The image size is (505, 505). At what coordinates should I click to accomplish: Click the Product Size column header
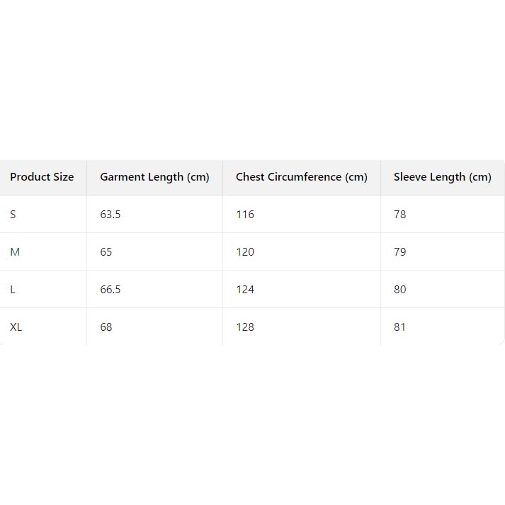click(42, 177)
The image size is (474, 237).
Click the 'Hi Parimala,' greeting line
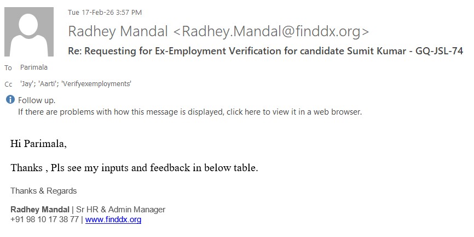coord(38,144)
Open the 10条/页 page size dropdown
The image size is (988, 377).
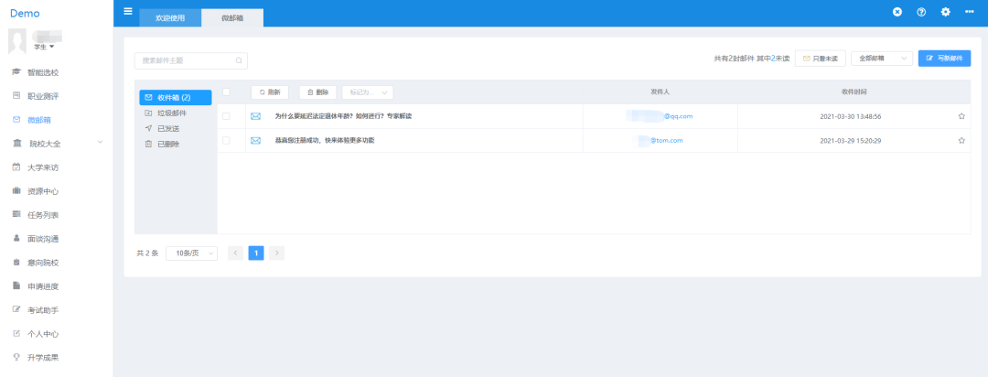click(x=191, y=253)
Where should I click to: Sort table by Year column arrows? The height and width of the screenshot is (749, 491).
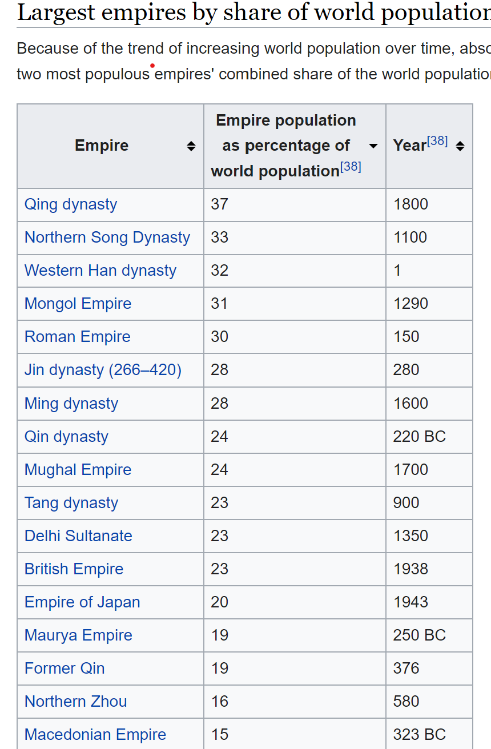click(x=460, y=146)
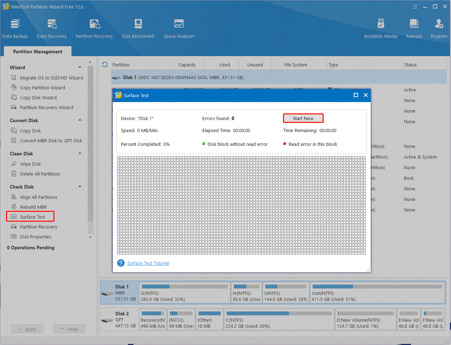Refresh the partition list
Screen dimensions: 451x345
point(105,65)
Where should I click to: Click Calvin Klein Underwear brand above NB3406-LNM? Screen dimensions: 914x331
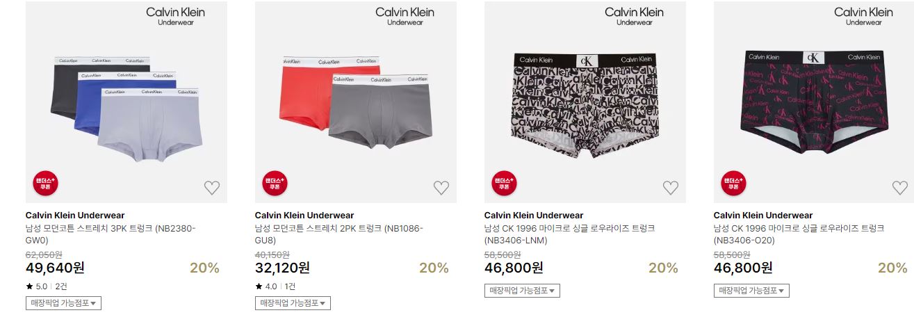click(534, 216)
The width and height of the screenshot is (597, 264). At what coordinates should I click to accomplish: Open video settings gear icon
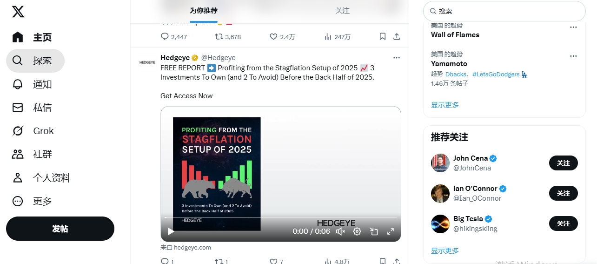pyautogui.click(x=357, y=231)
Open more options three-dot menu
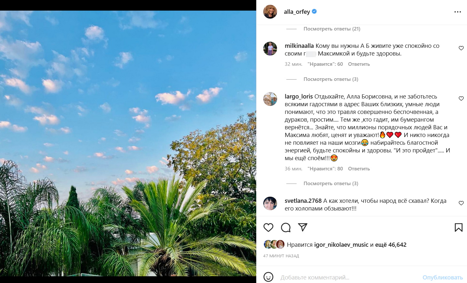 [458, 12]
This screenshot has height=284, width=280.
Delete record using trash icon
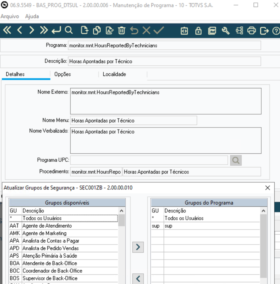(x=121, y=30)
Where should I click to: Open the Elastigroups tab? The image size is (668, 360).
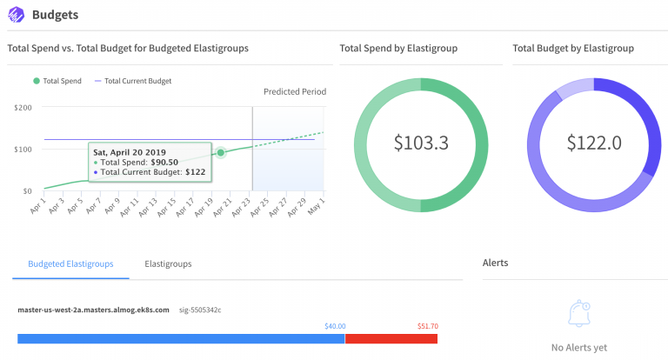click(x=168, y=263)
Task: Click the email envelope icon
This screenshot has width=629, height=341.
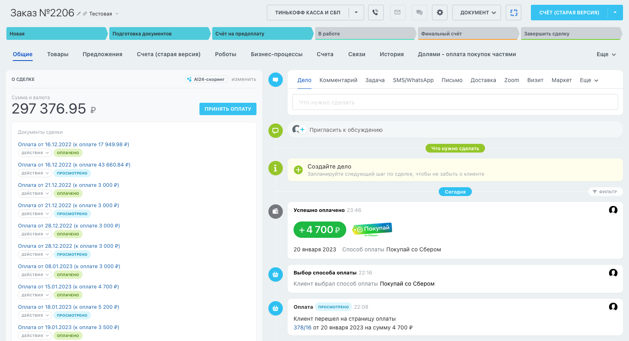Action: [397, 12]
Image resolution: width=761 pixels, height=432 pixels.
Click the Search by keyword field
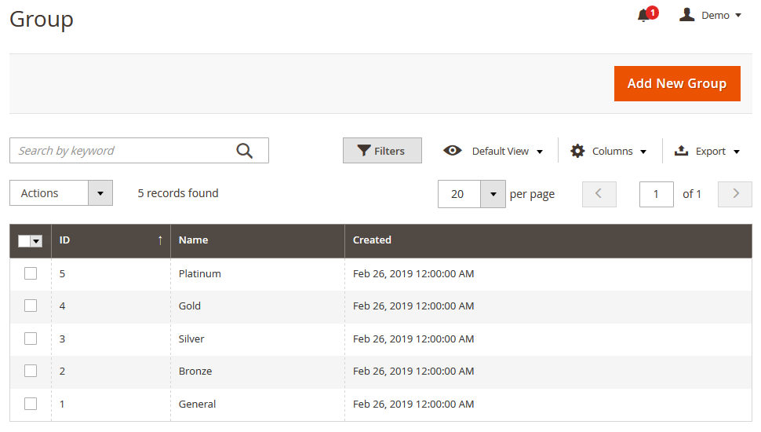pyautogui.click(x=122, y=151)
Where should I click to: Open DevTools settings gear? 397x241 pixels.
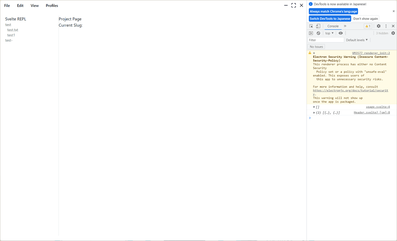tap(378, 26)
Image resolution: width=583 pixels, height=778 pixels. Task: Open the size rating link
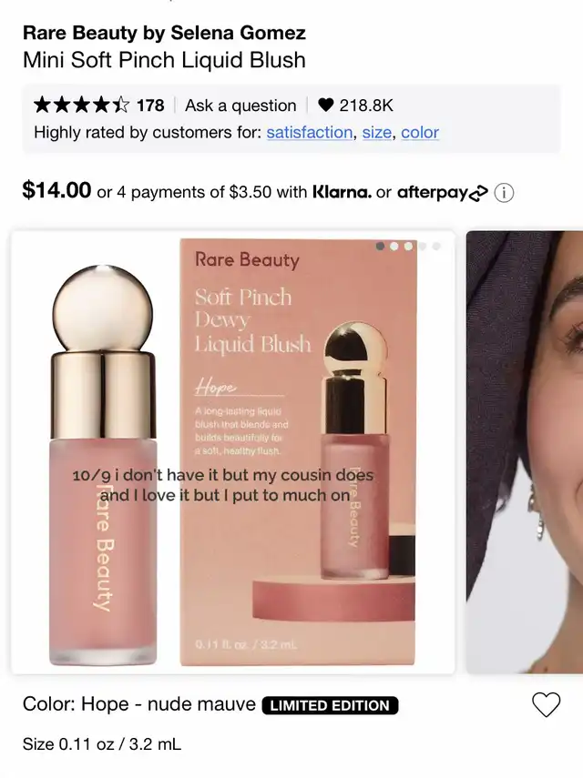pos(376,133)
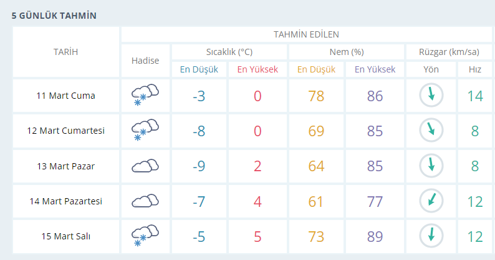Screen dimensions: 495x260
Task: Click the cloudy icon for 14 Mart Pazartesi
Action: [145, 201]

_To do:_ Repeat, word for word, each of the records, omitting any image they hold.

_Solution for this task:_
The image size is (505, 505). At what coordinates should I click to accomplish: Click the Product Size column header
click(42, 177)
The image size is (474, 237).
Click the 'Hi Parimala,' greeting line
coord(38,144)
Open the 10条/页 page size dropdown
The image size is (988, 377).
click(x=191, y=253)
Where should I click to: Sort table by Year column arrows? The height and width of the screenshot is (749, 491).
click(x=460, y=146)
Refresh the partition list
Screen dimensions: 451x345
point(105,65)
Where should I click to: Click Calvin Klein Underwear brand above NB3406-LNM? Screen dimensions: 914x331
click(534, 216)
The width and height of the screenshot is (597, 264). At what coordinates should I click to accomplish: Open video settings gear icon
pyautogui.click(x=357, y=231)
Open more options three-dot menu
 [458, 12]
This screenshot has height=284, width=280.
Delete record using trash icon
(x=121, y=30)
Where should I click to: Open the Elastigroups tab? The image size is (668, 360).
click(x=168, y=263)
Task: Click the email envelope icon
This screenshot has width=629, height=341.
Action: [397, 12]
Image resolution: width=761 pixels, height=432 pixels.
Click the Search by keyword field
pyautogui.click(x=122, y=151)
Where should I click to: Open DevTools settings gear? 397x241 pixels.
tap(378, 26)
Image resolution: width=583 pixels, height=778 pixels. Task: Open the size rating link
pos(376,133)
Screen dimensions: 495x260
Task: Click the cloudy icon for 14 Mart Pazartesi
Action: [145, 201]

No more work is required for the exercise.